The house is a representation of the family’s resilience and struggle. It’s a basic three-roomed house with a tin roof, cut-out holes for windows, and rawhide as shutters. It’s in a pasture, like the other house, and like many other sharecropper homes. This way, the house also symbolizes African American communities’ struggle during slavery and later, sharecropping.
After years of hating her impoverished family’s house and way of living, Dee returns home for a brief visit and suddenly fawns over and starts taking numerous pictures of the house.
“She never takes a shot without making sure the house is included.”

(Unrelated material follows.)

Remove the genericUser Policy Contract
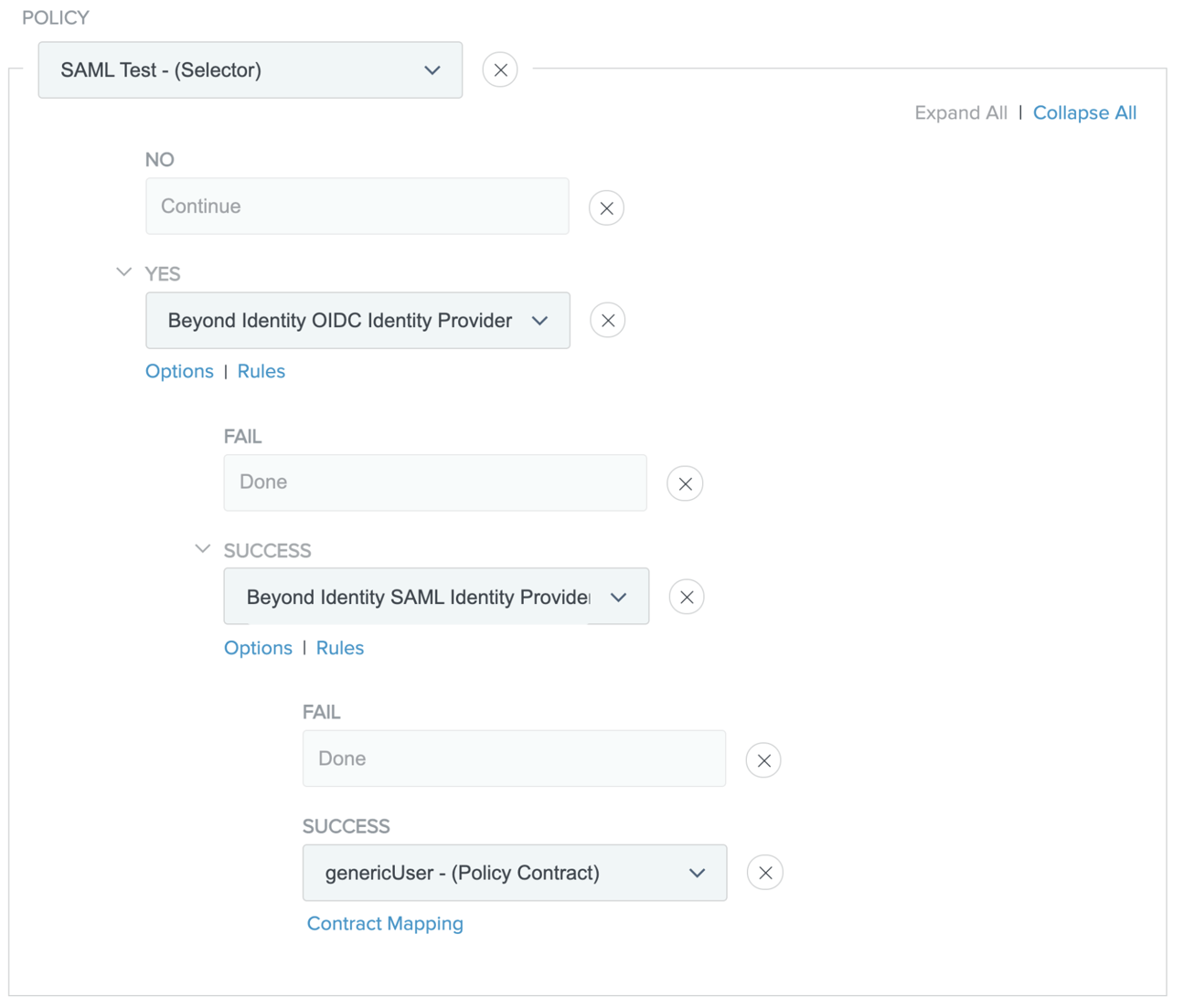The height and width of the screenshot is (1008, 1194). (x=765, y=874)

The visual I get of the narrator’s description is that of mindless influencers or elitists who snap pictures of people’s everyday lives for purely aesthetic purposes. Not because they’ve taken the time to live and learn the culture, but to collect images and probably frame some. Mama and Maggie, in contrast, live in and tend to the house. It’s their comfort place, such as when Maggie attempts to run back upon Dee’s arrival or at the end when they’re content to retreat to the house after the day.
Dee’s Clothing
Finally, Dee’s clothes and appearance as she arrives, enlightened by the city and education, represent her newfound cultural identity. She’s wearing African-inspired clothes and accessories, and her hair combed up straight, reminiscent of an Afro – a popular African American hairstyle that signified freedom and liberation in the 1970s. Like most things, her appreciation and manifestation of this new identity are external, superficial, and rooted in aesthetics.

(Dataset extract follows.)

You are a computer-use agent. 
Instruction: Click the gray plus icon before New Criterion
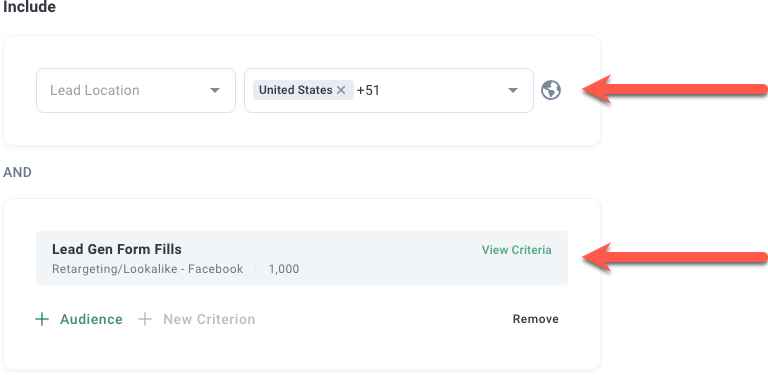144,319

The sunglasses Dee puts on at the end as she’s leaving are a perfect metaphor for what the narrator thinks about this new approach to culture and heritage. The way the sunglasses blind everything “above the tip of her nose and chin” is similar to how blinded she is by this identity that she can’t see how ironic and contradicting it is. Thereby, Dee continues to live in her ignorant bliss and arrogant attitude towards the real African American heritage when she puts on the glasses back and leaves with her nose turned up.

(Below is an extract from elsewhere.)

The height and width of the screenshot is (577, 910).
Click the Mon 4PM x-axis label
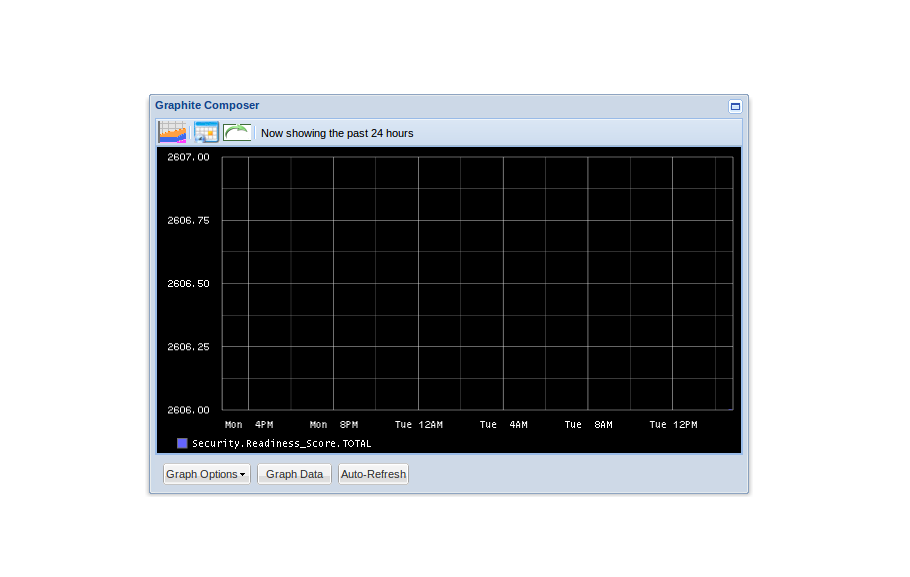click(249, 425)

Final Thoughts on the Symbolism in the Everyday Use by Alice Walker
Symbolism is so apparent in Alice Walker’s short story Everyday Use, that it’s almost impossible to miss it. From the quilts to the butter churn, Mama’s house, and some of the characters’ names, Walker uses various artifacts as symbols of African American culture and heritage. Each character’s perception and interaction with the objects connect the symbolism to the story’s central theme by underlining what it truly means to appreciate a culture.
While Dee selfishly wants both quilts to hang as cultural artifacts in her house, Maggie has learned quilting and will put Granda Dee’s quilts to their intended use. While Dee wants the dasher and churn top for house decor, Maggie puts it to its use; churning butter. These moments of contrast carry the plot forward till its climax when Mama finally puts her foot down and says no to Dee. What Dee misses is that part of the beauty and heritage of these objects is in their everyday use and not just their mere representation of something.
I enjoy reading stories in which the author has clearly put meticulous effort into employing (a) particular literary devices to support the central idea, and Everyday Use by Alice Walker passes this vibe check.
What did you think about Alice Walker’s use of symbolism and other literary devices in Everyday Use?